> _Exercise_
Once more, print the records exactly as given.

--- Information given ---

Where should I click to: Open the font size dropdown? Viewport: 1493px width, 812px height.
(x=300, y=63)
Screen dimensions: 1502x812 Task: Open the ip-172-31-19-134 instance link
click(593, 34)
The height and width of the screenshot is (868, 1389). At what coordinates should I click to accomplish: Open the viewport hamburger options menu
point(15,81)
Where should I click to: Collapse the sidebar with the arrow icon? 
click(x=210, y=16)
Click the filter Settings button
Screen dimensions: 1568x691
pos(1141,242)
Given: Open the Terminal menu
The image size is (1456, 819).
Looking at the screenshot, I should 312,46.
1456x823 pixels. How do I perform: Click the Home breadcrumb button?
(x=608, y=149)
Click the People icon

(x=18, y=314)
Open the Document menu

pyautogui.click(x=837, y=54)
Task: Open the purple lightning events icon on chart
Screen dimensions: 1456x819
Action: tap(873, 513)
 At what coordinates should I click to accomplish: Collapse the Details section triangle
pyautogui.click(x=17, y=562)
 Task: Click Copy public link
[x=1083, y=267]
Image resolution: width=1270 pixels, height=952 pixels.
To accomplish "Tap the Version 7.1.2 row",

---

> _Response box_
Where should I click to: Open the font size dropdown? Viewport: 1493px width, 812px height.
(x=300, y=63)
Screen dimensions: 1502x812 Task: Open the ip-172-31-19-134 instance link
click(593, 34)
The height and width of the screenshot is (868, 1389). At what coordinates should I click to accomplish: Open the viewport hamburger options menu
point(15,81)
Where should I click to: Collapse the sidebar with the arrow icon? 
click(x=210, y=16)
Click the filter Settings button
Screen dimensions: 1568x691
pos(1141,242)
Given: Open the Terminal menu
The image size is (1456, 819).
Looking at the screenshot, I should 312,46.
1456x823 pixels. How do I perform: Click the Home breadcrumb button?
(x=608, y=149)
Click the People icon

(x=18, y=314)
Open the Document menu

pyautogui.click(x=837, y=54)
Task: Open the purple lightning events icon on chart
Screen dimensions: 1456x819
Action: tap(873, 513)
 At what coordinates should I click to accomplish: Collapse the Details section triangle
pyautogui.click(x=17, y=562)
 Task: Click Copy public link
[x=1083, y=267]
Image resolution: width=1270 pixels, height=952 pixels.
To accomplish "Tap the Version 7.1.2 row",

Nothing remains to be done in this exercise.